• **WHAT YOU SHOULD DO**
Keep the pictures out while you transcribe the listing below exactly.

────────────────────────────────────────

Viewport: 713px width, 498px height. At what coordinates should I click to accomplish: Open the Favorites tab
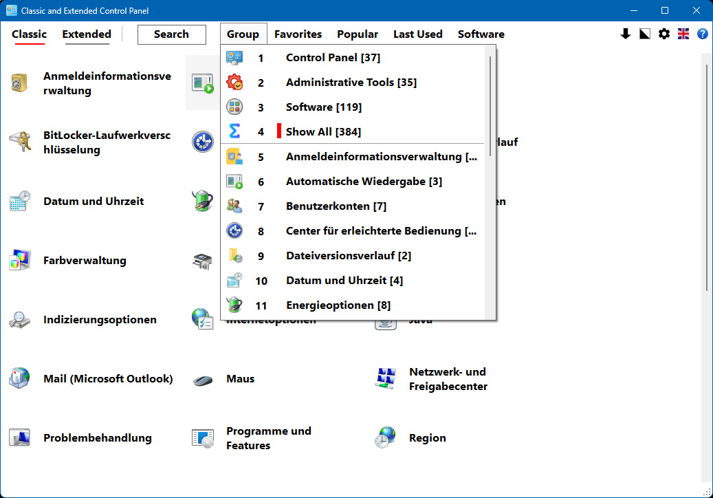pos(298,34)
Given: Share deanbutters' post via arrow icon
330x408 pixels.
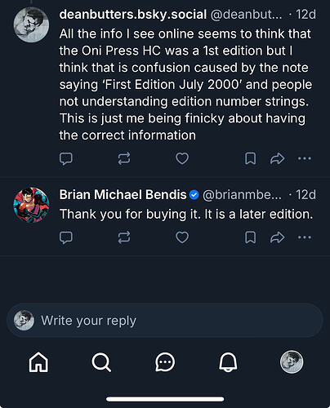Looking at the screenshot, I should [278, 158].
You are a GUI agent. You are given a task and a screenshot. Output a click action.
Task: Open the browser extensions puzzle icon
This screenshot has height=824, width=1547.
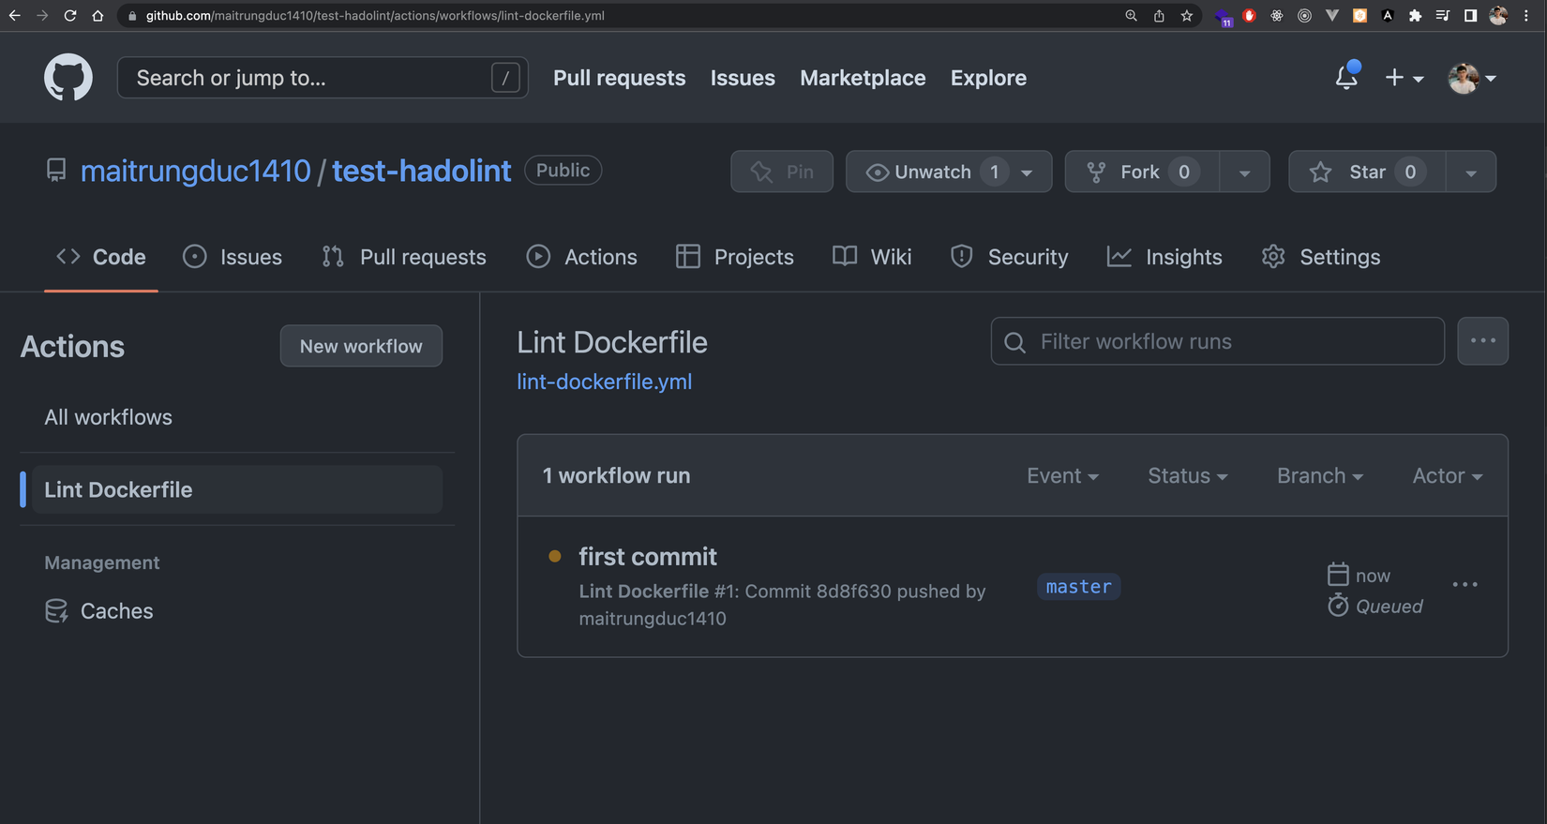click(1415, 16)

────────────────────────────────────────

• **ANSWER FOR THIS EXERCISE**
Viewport: 713px width, 498px height. At what coordinates should I click to accomplish: Open the Favorites tab
pos(298,34)
Given: Share deanbutters' post via arrow icon
330x408 pixels.
Looking at the screenshot, I should [278, 158].
You are a GUI agent. You are given a task and a screenshot. Output a click action.
Task: Open the browser extensions puzzle icon
This screenshot has height=824, width=1547.
click(1415, 16)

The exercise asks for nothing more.